Monday, August 5, 2019

DICOM Cyber security threats: Myths and Truths.

A report by Cylera labs identified a potential cyber security threat in DICOM files that are exchanged
on media such as CD, DVD, flash or through email, as well as through DICOM web service communications (DICOMWeb).

The threat was taken seriously enough by the DICOM committee that it issued a FAQs document to address this potential issue. This threat exploits the additional header that is created for media, email and web exchange. Before discussing the potential threat and what to do about it, let’s first discuss what this header looks like and how it is used.

Media exchange files have an additional header, aka the File Meta header which consists of :
1.  A 192 byte pre-amble
2.  The characters DICM to identify that the following is encoded in DICOM format
3.  Additional information that is needed to process the file, such as the file type, encoding (transfer syntax), who created this file, etc. 
4.   The regular DICOM file.  



This additional information (3) is encoded as standard DICOM tags, i.e. Group 0002 encoding. After the Group 0002 encoding, the actual DICOM file which normally would be exchanged using the DICOM communication protocol will start. This encapsulation is commonly referred to as “part10” encoding because it is defined in part 10 of the DICOM standard. 

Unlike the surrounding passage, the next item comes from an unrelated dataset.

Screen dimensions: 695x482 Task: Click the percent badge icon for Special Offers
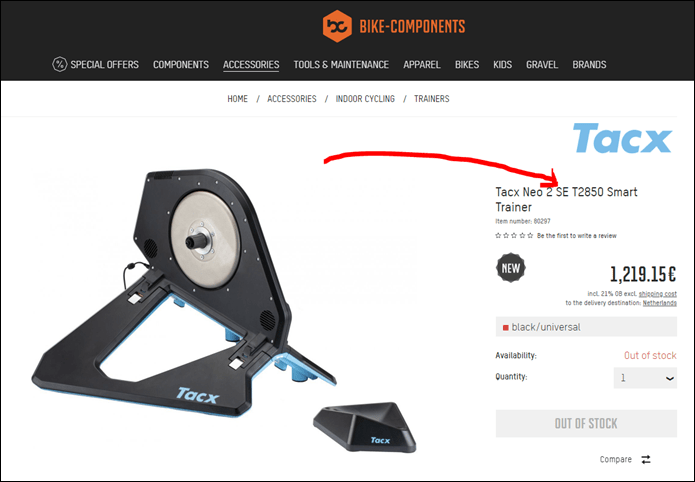point(59,64)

The potential cyber security threat as mentioned in the article involves the 192 byte preamble as there are no real rules about what it might contain and how it is formatted. The definition of this area is that it is for Application Profile or implementation specified use. The initial use was for early ultrasound readers, but more recently it is generally used for TIFF file encoding so that a file could have “dual personality” i.e. it can be decoded by a TIFF reader as well as a DICOM reader. The DICOM reader will simply skip the pre-amble and process it accordingly. In case of a TIFF encoding, the preamble will have the TIFF identifiers, i.e. 4 bytes that contain “MM\x00\x2a” or “II\x2a\x00” and additional instructions to decode the file structure. This application seems to have some traction with pathology vendors who are very slow implementing the DICOM whole slide image file set as described by David Clunie in a recent article, or could be used potentially by researchers. If not used by a specific implementation, all bytes in this preamble shall be set to 00H as can be seen in the figure.

The definition of this preamble was identified as a “fundamental flaw in the DICOM design” in the Cylera article mentioned earlier. This assertion was made due to the fact that attackers could embed executable code within this area. This would allow attackers to distribute malware and even execute multi-stage attacks.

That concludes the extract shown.